Hernán Cortés first heard of the existence of the Lakandon when he was passing through Kejache territory in 1524, although he did not actually contact them. During the 16th century, the Spanish colonial authorities in Verapaz, within the Captaincy General of Guatemala, complained that baptised Maya were fleeing colonial towns in order to find refuge among the independent Lakandon and their Manche Chʼol neighbours. The first Spanish expedition against the Lakandons was carried out in 1559, commanded by Pedro Ramírez de Quiñones.

At the end of the 16th century, under pressure from the advancing Spanish frontier, the Lakandon Chʼol abandoned Lakam Tun and withdrew deeper into the forest to the southeast where they founded a new town, Sac Balam, within a wide curve of the Lacantún River. The name of the town translated as "white jaguar". The Lakandons had two other settlements further east, called Map and Peta.

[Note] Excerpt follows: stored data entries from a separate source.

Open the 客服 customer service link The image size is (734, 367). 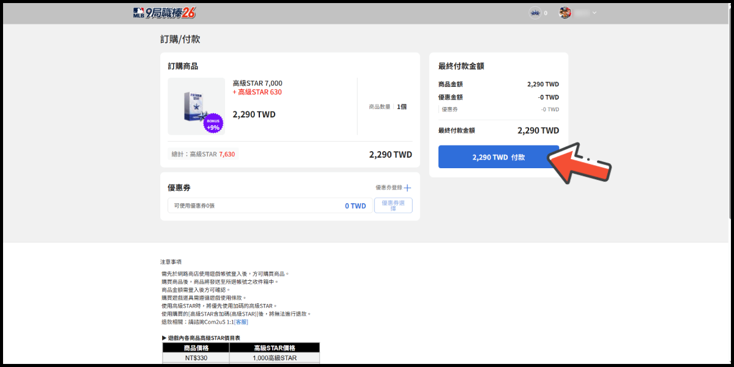pos(241,322)
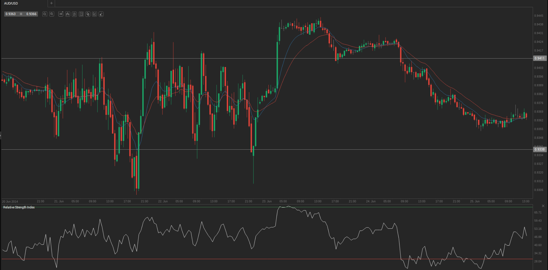
Task: Click the copy chart template icon
Action: tap(88, 14)
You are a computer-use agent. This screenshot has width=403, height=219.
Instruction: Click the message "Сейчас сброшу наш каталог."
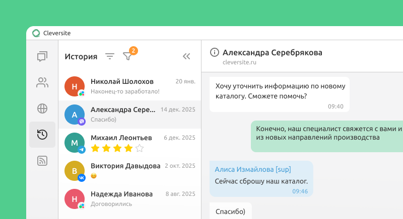click(x=261, y=181)
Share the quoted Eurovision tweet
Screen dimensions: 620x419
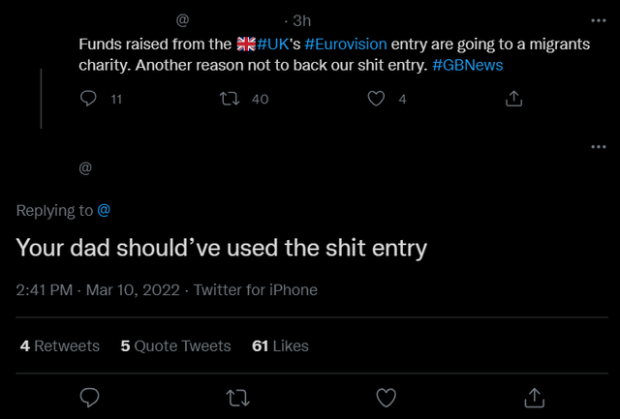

During the course of the 17th century, the Lakandon Chʼol raided the Guatemalan Highlands to such an extent that it was considered unsafe to travel in the region surrounding San Mateo Ixtatán and Santa Eulalia in the Sierra de los Cuchumatanes, within the colonial Corregimiento de Totonicapán y Huehuetenango administrative division. In response, the colonial authorities placed garrisons in both towns in order to protect the local inhabitants against Lakandon raids, with limited success. The Lakandon Chʼol traded with the colonial Maya towns of Cobán and Cahabón in Alta Verapaz, receiving quetzal feathers, copal, chile, cotton, salt and Spanish-produced iron tools in exchange for cacao and achiote. From time to time the Spanish launched punitive military expeditions against the Lakandons to try to stabilise the northern frontier of the Guatemalan colony; the largest expeditions took place in 1685 and 1695.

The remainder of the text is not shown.